15 thoughts on “An Adventure in Spinning”

  1. I had dreams of spinning my own yarn. I tried. I couldn’t get the plying bit. What wheel do you use? I would love to try it again.

    1. I use a Lendrum Original DT — if you are interested, you can read about how I choose my wheel here. I haven’t had any formal spinning training (someday I will, I hope!), but I definitely know from experience that it takes time to get these skills to a respectable/acceptable level, let alone perfect them. Definitely keep trying — it’ll come!

      1. I know – it sure looked easier than it is! I had a Kiwi which I sold on Ravelry because honestly it was awful. I want a good wheel and am saving for one. I’m almost ready to start my Hermione’s May Challenge Sock!

      2. There is definitely a steep learning curve in the beginning. I had a couple friends who kind of pointed me in the right direction and then I got some video tutorials and classes to help. Someday I’m going to do a more intensive study with hands-on teachers, but I’m afraid that will be a while. Whenever you get to the point of starting again, if you are interested in some of the resources I used, just let me know & I will send you the info.
        When it comes to wheels — like I said in the post I wrote — I highly recommending finding a shop where you can try out a number of different wheels. I was convinced I was going to get an Ashford, but when I sat down at my Lendrum I just knew it was right for me. Everyone is different & eventually your right wheel finds you. 🙂
        Enjoy Hermione’s Everyday Socks — it’s such a fun knit!

      3. I will need to travel a couple of hours to find a shop with a wheel – but I’m going to do it this time! The only question I have is – when will I knit? HA! Too much fun – and I’m planning on painting my own sock yarn —— just too many fun things you can do with string!

      4. Lol! Time is a factor, for sure! What I’ve found is they are different enough that there is time for both. Spinning happens when I have an afternoon or evening at home when I know I won’t be interrupted a ton. Knitting is what I do when I need to be more mobile and when I know I will have to start and stop more. It works. 🙂 Now dying is one thing I am staying out of – I so don’t have room away from the kiddos for that!

  2. just… WOW!
    i started purchasing some fibre (both already prepared and still in fleece bits) but have not yet come around to actual trying spinning…
    i love the variations in natural wool and those samples just make me want to get through the internet and reach out for them 😉
    I look forward to reading about your experiences and findings – please share with us
    Many thanks!

    1. Aren’t they wonderful?! I am so excited there are such great quality breed specific wools available! I can’t wait to get spinning, but I will say the hardest part is deciding which to spin first!

  3. I know zilch about spinning and have no desire to try it — but I love reading about different wool fibers, so I’ll be sure to follow along with your adventure!

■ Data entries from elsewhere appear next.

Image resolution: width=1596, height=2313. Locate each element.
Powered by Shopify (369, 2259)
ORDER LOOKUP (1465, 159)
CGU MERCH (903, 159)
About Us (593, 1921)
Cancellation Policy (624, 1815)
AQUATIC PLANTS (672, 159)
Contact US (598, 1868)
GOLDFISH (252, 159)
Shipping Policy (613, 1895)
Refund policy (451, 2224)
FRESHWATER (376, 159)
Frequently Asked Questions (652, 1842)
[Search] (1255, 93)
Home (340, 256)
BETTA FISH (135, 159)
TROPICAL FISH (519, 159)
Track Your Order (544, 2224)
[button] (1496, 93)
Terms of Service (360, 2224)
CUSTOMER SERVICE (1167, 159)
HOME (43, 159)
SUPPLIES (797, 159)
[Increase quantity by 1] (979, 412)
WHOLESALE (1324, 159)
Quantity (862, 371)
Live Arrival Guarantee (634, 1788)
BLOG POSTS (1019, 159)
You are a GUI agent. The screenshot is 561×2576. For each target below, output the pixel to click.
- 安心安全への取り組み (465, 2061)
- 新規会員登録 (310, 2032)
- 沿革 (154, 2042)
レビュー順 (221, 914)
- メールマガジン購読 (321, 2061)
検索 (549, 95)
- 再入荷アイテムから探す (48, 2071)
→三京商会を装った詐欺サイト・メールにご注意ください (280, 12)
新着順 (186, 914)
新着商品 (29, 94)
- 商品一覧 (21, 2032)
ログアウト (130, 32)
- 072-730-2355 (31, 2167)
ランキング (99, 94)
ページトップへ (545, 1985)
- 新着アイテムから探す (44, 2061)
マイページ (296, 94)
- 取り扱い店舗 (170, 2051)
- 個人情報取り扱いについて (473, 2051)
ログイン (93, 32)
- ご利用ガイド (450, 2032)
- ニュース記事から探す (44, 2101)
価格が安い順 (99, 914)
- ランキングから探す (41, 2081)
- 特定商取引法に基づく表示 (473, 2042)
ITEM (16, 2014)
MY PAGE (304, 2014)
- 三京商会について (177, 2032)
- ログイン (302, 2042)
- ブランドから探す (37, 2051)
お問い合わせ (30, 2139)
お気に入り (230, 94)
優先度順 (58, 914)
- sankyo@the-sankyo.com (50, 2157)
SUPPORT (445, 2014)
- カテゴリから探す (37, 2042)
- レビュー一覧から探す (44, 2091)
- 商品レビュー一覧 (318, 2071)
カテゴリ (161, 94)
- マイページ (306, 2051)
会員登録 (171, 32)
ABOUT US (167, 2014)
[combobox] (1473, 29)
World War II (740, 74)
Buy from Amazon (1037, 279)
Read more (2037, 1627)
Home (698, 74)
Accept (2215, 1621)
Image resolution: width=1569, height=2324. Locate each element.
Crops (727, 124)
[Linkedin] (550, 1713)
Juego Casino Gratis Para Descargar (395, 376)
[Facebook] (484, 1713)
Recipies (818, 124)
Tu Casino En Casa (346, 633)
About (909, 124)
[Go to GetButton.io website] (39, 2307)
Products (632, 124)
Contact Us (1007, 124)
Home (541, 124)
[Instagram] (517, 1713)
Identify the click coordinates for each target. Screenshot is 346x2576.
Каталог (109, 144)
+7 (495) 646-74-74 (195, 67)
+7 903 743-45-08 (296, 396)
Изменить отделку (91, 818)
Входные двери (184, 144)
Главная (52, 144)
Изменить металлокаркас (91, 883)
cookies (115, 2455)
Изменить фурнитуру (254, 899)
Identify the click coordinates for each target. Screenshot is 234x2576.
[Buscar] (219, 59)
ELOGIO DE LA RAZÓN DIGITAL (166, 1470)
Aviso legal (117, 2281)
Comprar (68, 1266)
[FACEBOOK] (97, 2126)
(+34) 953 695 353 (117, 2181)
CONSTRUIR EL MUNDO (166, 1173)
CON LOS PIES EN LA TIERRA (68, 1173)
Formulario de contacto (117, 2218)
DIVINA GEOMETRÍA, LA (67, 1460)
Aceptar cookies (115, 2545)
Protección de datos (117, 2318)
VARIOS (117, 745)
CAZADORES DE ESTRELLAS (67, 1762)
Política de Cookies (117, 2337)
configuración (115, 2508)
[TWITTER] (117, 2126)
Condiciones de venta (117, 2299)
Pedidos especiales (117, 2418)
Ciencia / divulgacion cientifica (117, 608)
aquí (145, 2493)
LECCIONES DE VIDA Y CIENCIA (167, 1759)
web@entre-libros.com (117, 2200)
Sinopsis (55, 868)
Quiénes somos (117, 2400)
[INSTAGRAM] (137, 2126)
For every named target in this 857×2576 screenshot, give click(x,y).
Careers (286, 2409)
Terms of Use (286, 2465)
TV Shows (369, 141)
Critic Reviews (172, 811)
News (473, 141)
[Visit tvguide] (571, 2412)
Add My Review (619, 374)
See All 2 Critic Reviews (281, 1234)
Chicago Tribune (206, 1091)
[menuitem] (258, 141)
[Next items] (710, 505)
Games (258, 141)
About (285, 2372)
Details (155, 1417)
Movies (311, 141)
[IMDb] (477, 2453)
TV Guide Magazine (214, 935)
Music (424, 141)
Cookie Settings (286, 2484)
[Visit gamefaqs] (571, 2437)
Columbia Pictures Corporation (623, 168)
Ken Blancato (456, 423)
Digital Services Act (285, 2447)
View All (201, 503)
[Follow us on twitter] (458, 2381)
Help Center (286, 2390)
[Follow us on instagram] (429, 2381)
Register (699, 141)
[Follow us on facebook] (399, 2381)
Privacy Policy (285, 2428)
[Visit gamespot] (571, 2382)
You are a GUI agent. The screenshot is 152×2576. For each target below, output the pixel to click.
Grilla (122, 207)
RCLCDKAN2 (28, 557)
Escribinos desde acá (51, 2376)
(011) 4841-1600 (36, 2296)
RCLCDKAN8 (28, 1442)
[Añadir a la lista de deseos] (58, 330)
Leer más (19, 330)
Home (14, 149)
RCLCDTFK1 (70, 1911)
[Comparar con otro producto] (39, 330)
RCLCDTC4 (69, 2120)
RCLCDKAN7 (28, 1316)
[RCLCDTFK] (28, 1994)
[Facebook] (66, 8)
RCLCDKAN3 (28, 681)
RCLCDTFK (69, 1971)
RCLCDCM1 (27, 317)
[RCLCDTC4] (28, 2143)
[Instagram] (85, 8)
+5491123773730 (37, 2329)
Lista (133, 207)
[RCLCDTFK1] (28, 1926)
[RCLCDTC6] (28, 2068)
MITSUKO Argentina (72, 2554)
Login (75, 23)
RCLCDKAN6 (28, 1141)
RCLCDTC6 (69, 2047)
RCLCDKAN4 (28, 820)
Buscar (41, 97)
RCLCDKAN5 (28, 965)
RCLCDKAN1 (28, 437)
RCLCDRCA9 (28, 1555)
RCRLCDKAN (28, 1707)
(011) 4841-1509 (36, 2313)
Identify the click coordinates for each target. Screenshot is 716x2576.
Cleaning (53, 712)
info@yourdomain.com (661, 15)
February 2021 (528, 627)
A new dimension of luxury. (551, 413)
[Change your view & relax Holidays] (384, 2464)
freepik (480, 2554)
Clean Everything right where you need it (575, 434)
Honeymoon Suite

    1. You sound like me in the years leading up to starting spinning. I swore I never would and then my husband pushed for me to try it. And the rest is history! Definitely though, a lot of good info about yarns and breed specific yarns should come from this project!

  4. Oh, boy, I should not read anymore of your spinning posts…makes me want to spin very very badly (I can only use a drop spindle and not well). My daughter is getting three Shetland sheep in late summer. We visited the farm today & “met” them. I’ve told her I cannot take on one more thing, so we are going to have to send the fleeces out (next year) to be processed, spun, etc…….maybe I can just send them to you! 😉

    1. Well, I stink with a drop spindle, but the wheel I’m getting better everyday. Spinning used to be my ‘one more thing I can’t/won’t take on’ — now it’s processing wool. Lol! Funny how that line in the sand moves! Shetland is a really nice type of wool – however you process it it should be great!